Data to process:
▼
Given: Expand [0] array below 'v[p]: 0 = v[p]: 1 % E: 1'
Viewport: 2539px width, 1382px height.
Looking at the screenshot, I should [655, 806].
▲
▼
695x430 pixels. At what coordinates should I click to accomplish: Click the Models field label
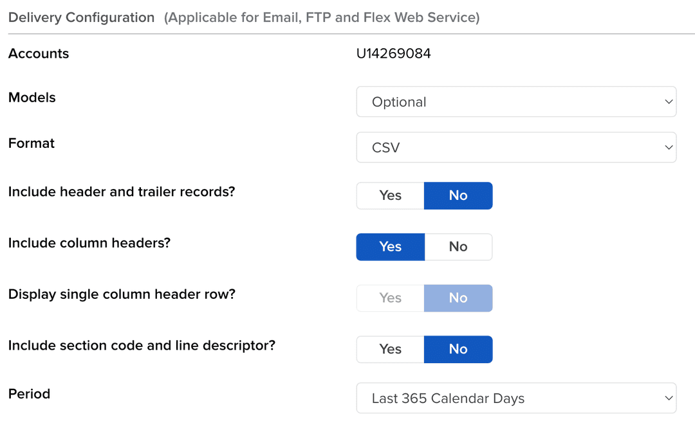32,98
▲
▼
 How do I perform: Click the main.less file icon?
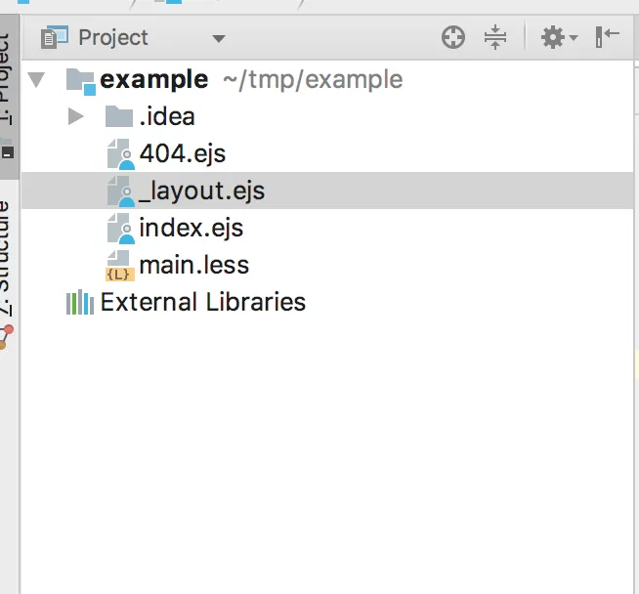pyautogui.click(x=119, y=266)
▲
What is needed: Write out the records verbatim from the line with "Given: Expand [0]" up to and including the line with "Looking at the".

Task output:
Given: Expand [0] array below 'v[p]: 0 = v[p]: 1 % E: 1'
Viewport: 2539px width, 1382px height.
Looking at the screenshot, I should [655, 806].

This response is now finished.